Technological devices need electricity. This is something most people intrinsically know before anyone tries to teach them the premise. A device such as the wind-up radio doesn’t require batteries or plugging into an electrical grid, but even its muscle-generated power produces electricity in order for the components inside to work. An iron is defined as, “Anappliance with a flat metal bottom, used when heated, as by electricity, to press or smooth clothes.” And yet less than a hundred years ago an iron was essentially a piece of flat iron, heated over a coal or wood burning stove. Electricity has come to represent the future and anything that is not electrically powered in some capacity is viewed as antiquated or obsolete.
It is by challenging the preconceptions that we give rise to the next generation of technology; of alternative fuel cars and solar powered homes. Researchers at the University of Pennsylvania are at present challenging the defining characteristics of circuitry by researching ways of replacing electricity with light. Nader Engheta, a professor in Penn’s School of Engineering and Applied Science, echoes this spirit of challenging preconceptions, “Looking at the success of electronics over the last century, I have always wondered why we should be limited to electric current in making circuits. If we moved to shorter wavelengths in the electromagnetic spectrum, like light, we could make things smaller, faster and more efficient.”
Nanotechnology now allows the construction of structures that have dimensions measured in nanometers. These structures are produced in quantity and are known as metamaterials. They are able to manipulate waves in ways that were previously thought to be impossible. Engheta’s team uses the cross-sections of the nanorods and the gaps between them, to form a pattern that replicates the function of the three most basic circuit elements, resistors, inductors and capacitors.

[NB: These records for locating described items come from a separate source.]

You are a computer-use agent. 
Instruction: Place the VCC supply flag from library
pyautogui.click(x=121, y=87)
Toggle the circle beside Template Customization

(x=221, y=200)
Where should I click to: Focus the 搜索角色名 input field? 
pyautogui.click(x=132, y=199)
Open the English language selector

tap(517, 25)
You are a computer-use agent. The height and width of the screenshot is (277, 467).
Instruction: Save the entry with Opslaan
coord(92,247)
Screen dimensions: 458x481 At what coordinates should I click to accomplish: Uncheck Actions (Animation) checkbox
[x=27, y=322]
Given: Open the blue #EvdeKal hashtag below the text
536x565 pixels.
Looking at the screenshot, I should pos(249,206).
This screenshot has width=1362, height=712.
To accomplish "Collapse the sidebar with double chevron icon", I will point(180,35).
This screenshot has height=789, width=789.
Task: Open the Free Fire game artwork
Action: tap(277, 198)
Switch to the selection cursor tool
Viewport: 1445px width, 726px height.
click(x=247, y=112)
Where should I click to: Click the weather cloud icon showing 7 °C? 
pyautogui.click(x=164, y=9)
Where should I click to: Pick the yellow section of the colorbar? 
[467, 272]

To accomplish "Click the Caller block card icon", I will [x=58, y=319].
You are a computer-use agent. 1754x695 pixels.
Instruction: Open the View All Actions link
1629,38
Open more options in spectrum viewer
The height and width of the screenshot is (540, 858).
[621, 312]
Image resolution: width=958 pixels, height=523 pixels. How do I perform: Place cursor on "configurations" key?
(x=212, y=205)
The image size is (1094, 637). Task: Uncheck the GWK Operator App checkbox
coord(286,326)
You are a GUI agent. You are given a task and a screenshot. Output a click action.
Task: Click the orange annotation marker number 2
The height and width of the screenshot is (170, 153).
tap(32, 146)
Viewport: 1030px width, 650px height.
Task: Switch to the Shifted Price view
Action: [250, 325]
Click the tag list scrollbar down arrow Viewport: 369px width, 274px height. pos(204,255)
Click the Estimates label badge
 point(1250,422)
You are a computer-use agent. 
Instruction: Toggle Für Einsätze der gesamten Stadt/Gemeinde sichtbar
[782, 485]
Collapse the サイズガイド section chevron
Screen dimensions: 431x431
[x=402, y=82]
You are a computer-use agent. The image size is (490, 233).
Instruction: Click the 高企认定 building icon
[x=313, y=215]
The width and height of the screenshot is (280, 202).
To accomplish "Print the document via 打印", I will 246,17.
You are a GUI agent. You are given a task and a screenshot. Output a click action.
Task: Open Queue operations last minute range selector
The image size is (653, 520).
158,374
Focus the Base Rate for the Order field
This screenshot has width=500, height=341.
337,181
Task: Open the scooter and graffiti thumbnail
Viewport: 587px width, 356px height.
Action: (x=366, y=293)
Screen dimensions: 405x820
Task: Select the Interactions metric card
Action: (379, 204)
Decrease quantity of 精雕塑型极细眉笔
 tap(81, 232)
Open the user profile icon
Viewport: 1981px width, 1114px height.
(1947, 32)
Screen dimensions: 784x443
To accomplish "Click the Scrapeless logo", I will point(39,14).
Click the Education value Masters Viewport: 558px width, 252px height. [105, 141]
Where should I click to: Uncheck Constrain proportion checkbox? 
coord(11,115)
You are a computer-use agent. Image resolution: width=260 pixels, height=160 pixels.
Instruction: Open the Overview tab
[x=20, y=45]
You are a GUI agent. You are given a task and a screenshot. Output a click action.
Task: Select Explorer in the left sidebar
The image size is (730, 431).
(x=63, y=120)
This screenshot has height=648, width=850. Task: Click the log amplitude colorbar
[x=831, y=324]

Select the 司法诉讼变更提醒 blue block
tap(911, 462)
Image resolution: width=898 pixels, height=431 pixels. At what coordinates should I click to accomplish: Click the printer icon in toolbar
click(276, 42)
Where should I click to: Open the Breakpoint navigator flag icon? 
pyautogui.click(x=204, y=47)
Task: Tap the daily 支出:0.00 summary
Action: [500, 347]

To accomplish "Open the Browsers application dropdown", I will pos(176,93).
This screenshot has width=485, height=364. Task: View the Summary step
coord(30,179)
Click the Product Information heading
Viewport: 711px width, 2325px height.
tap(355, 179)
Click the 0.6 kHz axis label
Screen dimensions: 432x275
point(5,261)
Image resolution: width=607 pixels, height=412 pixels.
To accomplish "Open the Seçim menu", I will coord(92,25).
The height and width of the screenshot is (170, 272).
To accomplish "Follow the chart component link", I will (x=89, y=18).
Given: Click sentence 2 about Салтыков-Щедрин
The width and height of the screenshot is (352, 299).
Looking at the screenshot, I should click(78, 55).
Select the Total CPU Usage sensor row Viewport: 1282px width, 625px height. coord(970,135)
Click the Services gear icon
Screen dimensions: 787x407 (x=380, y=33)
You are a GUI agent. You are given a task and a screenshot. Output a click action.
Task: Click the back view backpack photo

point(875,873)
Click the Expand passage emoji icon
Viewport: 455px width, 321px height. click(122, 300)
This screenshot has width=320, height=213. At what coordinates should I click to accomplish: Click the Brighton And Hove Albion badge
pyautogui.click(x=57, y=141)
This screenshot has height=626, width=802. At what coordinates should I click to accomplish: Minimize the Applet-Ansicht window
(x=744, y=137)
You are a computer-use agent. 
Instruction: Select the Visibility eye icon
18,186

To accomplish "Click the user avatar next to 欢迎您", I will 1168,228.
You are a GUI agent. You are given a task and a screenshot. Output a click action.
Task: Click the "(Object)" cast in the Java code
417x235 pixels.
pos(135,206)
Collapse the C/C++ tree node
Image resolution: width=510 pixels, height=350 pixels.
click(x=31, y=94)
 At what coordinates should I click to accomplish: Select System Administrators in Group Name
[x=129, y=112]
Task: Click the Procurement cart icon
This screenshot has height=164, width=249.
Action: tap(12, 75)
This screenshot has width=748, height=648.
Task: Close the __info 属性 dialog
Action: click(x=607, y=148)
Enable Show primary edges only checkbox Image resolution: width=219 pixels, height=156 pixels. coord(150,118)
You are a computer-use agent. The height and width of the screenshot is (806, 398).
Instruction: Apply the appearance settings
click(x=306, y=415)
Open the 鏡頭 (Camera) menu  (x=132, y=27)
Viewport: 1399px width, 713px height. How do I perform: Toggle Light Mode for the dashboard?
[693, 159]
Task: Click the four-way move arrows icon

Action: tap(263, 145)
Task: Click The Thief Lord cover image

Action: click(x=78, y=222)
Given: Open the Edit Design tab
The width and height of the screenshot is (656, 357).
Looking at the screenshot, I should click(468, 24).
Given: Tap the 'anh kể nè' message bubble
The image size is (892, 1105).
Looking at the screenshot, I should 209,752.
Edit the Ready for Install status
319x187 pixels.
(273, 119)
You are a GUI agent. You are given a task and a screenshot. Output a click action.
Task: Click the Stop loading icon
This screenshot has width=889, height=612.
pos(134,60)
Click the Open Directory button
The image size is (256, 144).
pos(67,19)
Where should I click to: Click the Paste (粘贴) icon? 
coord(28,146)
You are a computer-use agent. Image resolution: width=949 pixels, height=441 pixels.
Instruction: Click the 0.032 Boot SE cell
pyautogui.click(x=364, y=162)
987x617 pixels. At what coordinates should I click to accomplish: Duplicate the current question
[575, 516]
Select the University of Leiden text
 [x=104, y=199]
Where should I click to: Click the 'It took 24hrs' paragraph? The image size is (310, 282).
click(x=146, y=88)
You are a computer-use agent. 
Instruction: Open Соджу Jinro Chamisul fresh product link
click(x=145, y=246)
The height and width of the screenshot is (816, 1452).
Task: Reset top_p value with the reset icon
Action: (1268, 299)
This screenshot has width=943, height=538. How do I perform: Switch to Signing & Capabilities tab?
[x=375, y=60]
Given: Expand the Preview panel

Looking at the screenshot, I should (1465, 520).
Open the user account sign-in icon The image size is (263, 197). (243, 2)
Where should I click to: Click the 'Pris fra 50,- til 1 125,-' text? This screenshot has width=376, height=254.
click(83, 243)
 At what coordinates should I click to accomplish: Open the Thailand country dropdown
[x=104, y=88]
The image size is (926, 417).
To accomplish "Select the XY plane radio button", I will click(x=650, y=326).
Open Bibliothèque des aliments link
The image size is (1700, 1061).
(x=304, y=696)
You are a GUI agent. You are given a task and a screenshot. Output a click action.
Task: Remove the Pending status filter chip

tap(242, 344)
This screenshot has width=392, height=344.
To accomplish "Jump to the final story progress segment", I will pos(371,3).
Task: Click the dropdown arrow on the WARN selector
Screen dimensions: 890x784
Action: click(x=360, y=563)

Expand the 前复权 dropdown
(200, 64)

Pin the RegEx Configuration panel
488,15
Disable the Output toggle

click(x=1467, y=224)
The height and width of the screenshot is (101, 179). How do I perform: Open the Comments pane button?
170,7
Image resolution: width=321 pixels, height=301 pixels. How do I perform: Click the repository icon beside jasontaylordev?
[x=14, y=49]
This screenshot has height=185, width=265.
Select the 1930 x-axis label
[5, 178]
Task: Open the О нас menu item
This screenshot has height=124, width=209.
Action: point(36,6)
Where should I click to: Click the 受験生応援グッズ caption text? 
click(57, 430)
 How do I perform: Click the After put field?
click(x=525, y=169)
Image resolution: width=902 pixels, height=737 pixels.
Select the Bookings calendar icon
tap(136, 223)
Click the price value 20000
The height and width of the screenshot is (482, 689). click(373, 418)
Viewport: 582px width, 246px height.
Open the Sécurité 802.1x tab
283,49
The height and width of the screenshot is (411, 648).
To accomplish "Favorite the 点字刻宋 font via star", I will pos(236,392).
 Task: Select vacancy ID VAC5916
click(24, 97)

Using nanorods with nine different combinations of widths and heights, the researchers showed that the optical ‘charge’ produced was altered by the optical resistors, inductors and capacitors. Engheta explains, “A section of the nanorod acts as both an inductor and resistor, and the air gap acts as a capacitor.”
Photon-based circuits aren’t a new idea. The problem has always been building logical gates for them to operate. Even electronic gates are imperfect, but these imperfections can be overcome by adding elements that refine the signal, if the signal is low it is boosted and if it is too high it is dampened. In photonics there is no equivalent of these compensations, which means the circuits are restricted to a very small number of chained gates. There is a way of converting photonic input to electrons and then back to photons, but then the benefits of a pure photonic circuit, low power and minute size, are lost.
Even though the end product is still far out of reach, we can already envision a future where light is the driving force behind technology. This isn’t to be confused with solar power, which converts sunlight into electricity, but should be thought of purely in terms of motion. Light represents the pinnacle of speed and by incorporating it into the devices we use, we push our capabilities to the limits of the imagination.